In der Grundschule wie auch bei Eltern trafen Schmäh- und Drohbriefe gegen Sarrazin-Kritiker ein. Man wolle "mehr Sarrazins" und "weniger Türken" an der Schule, heißt es da. Nach einer Drohung gegen den Schulleiter, der seine prominente Lehrerin seit längerem kritisiert, kam sogar der Staatsschutz. Zwei Beamte inspizierten die Computer im Sekretariat der Grundschule und sahen E-Mails durch, "um die Bedrohungslage einzuschätzen". Die Schulaufsicht stellte Strafanzeige. Lehrer rieten ihrem Chef, früher nach Hause zu gehen, um einem möglichen Angriff zu entgehen.
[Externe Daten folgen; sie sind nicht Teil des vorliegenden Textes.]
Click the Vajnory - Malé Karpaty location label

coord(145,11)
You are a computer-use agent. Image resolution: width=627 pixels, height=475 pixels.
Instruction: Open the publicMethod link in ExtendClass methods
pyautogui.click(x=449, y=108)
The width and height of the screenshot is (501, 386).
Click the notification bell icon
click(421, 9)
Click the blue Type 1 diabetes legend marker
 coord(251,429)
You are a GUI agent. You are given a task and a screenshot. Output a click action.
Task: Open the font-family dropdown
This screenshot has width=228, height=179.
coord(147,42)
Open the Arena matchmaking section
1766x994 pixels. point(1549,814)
Auch der Vorsitzende des Berliner Landeselternausschusses, Günter Peiritsch, bekam den Zorn der Sarrazin-Fans zu spüren. Peiritsch hatte die Vorwürfe von Eltern in Interviews öffentlich gemacht und wird nun bezichtigt, sich in dieser "Schmierenkomödie" als "nützlicher Idiot" missbrauchen zu lassen. Eigentlich gehe es um Herrn Sarrazin, weil der so viel "völkischen" Zuspruch erhalte. "Man sollte immer an die Auswirkungen seines Handelns denken", heißt es in einem Drohbrief, "auch Sie haben eine Familie, die Ihren Schutz braucht."
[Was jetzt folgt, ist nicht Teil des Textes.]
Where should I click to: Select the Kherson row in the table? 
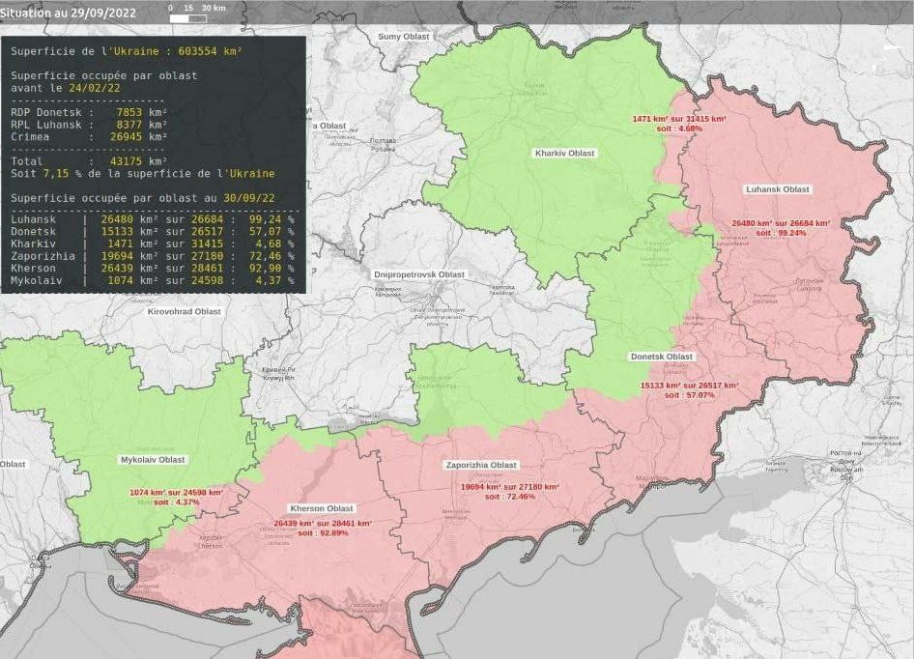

Auf diese Weise zeigt sich leider immer wieder die Rechte in Deutschland: Sie eröffnet mit irgendwelchen Unsäglichkeiten, krakeelt, sobald diese zurückgewiesen werden, mit "Man wird doch noch mal sagen dürfen!" und "Zensur!" – und sobald sich die Vertreter einer Gegenposition selbst zu Wort melden, heißt es "Fresse, oder du bekommst eins aufs Maul!" Gerade als liberaler Autor, der auch zu stramm konservativen Medienmachern Kontakte hat, betrachte ich dieses Spektakel seit mittlerweile mehreren Jahren. Die Theorie einer spezifisch linken "Tugenddiktatur" lässt sich nicht halten – die Rechte würde sich noch schlimmer aufführen, wenn sie an der Macht wäre. Nur hätte das dann mit "Tugend" überhaupt nichts mehr zu tun.

Aber auch zum Thema "Redeverbote" weiß der Spiegel-Online-Artikel Erhellendes zu berichten:

Berlins Schulsenator Jürgen Zöllner (SPD), der Thilo Sarrazin als langjährigen Finanzsenator gut kennt, nahm das Problem lange nicht in Angriff. Obwohl der Konflikt in internen Vermerken etwa als "Störung des sozialen Friedens" bewertet wird. Allerdings folgenlos. Stattdessen wurde ein Beamter, der Ursula Sarrazin versetzen wollte, auf einen anderen Posten abgeschoben. Direktor, Lehrer, Schulaufsicht - alle sind angewiesen zu schweigen. Nur Ursula Sarrazin darf sich weiter zu Wort melden.


Dass Jürgen Zöllner unwillig oder unfähig ist, sich diesem Problem zu widmen, wundert mich im übrigen nicht. Ich hatte früher schon Gelegenheit, diesen Mann kennzulernen: als Präsidenten der Universität Mainz. Wenn der Mann zuständig ist, das sage ich mal kühn voraus, dann wird sich dieser Konflikt noch lange Zeit hinziehen.